-- Task brief --
Without changing a character, return the entries, but not the images they hold.

-- Saved data entries --
----------
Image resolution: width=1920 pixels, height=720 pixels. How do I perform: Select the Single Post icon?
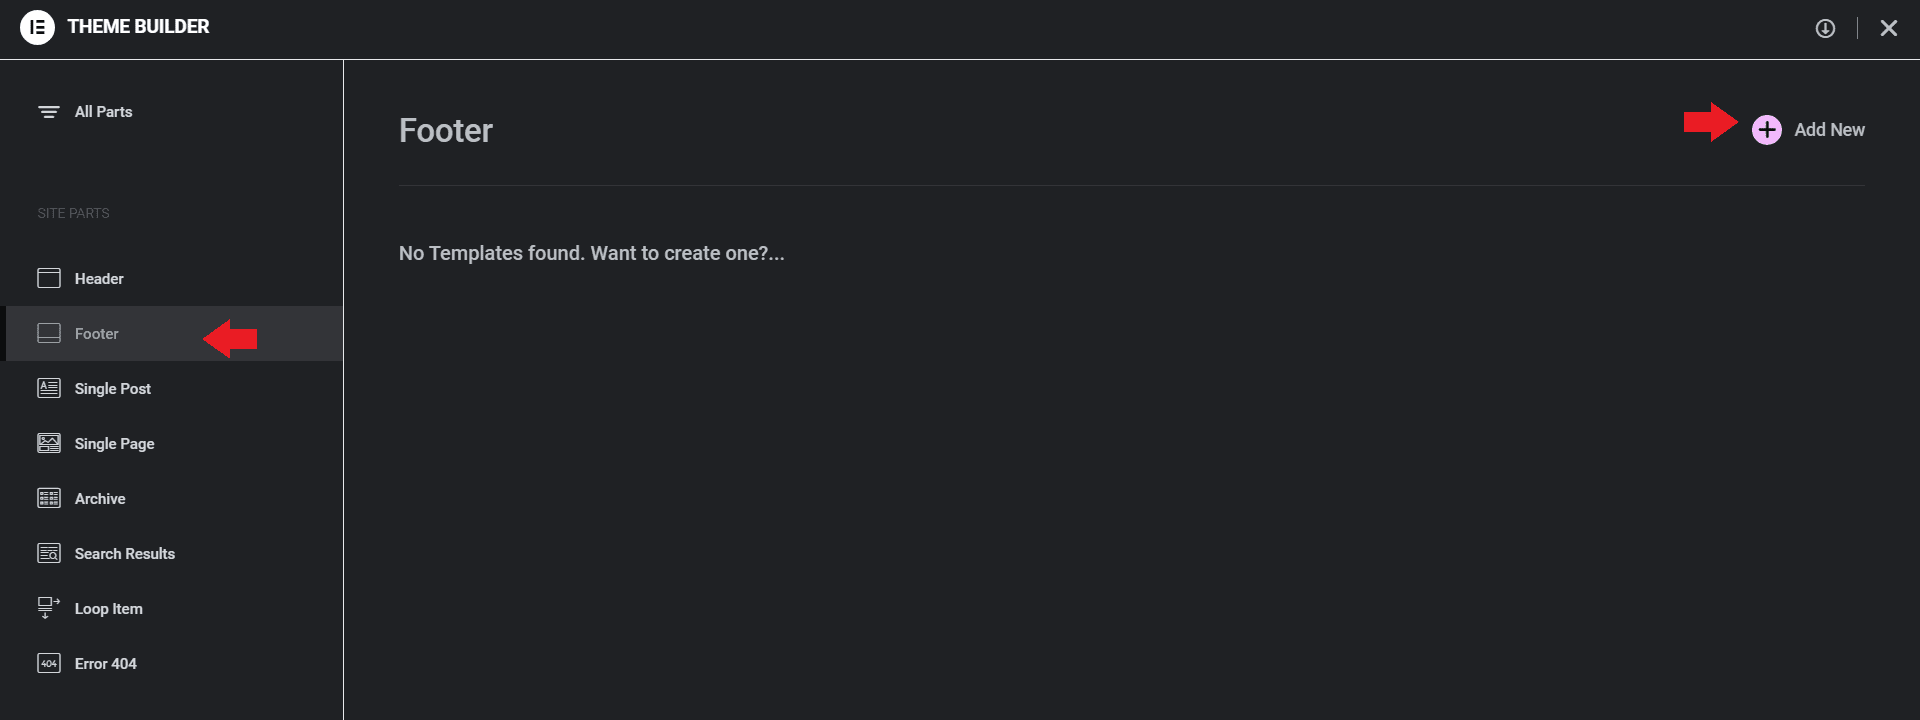[49, 388]
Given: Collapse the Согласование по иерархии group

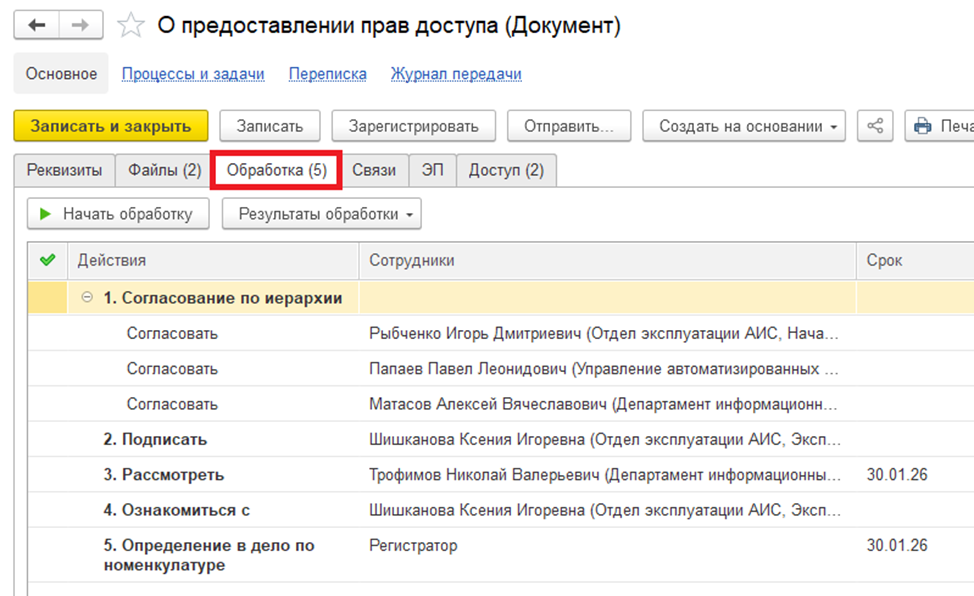Looking at the screenshot, I should pyautogui.click(x=87, y=297).
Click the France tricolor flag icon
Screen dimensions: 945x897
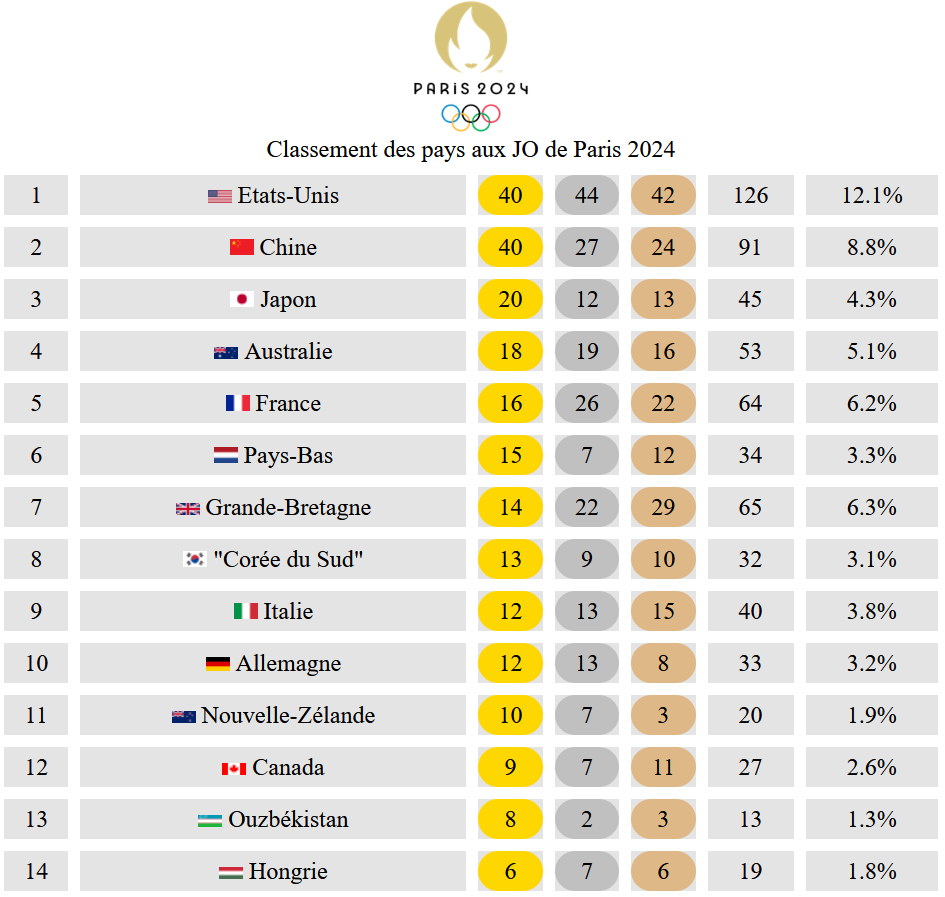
----------
-- Answer below --
Image resolution: width=1920 pixels, height=720 pixels. How do I perform: Select the Single Post icon?
[49, 388]
Given: Collapse the Согласование по иерархии group

Looking at the screenshot, I should pyautogui.click(x=87, y=297).
Click the France tricolor flag icon
Screen dimensions: 945x897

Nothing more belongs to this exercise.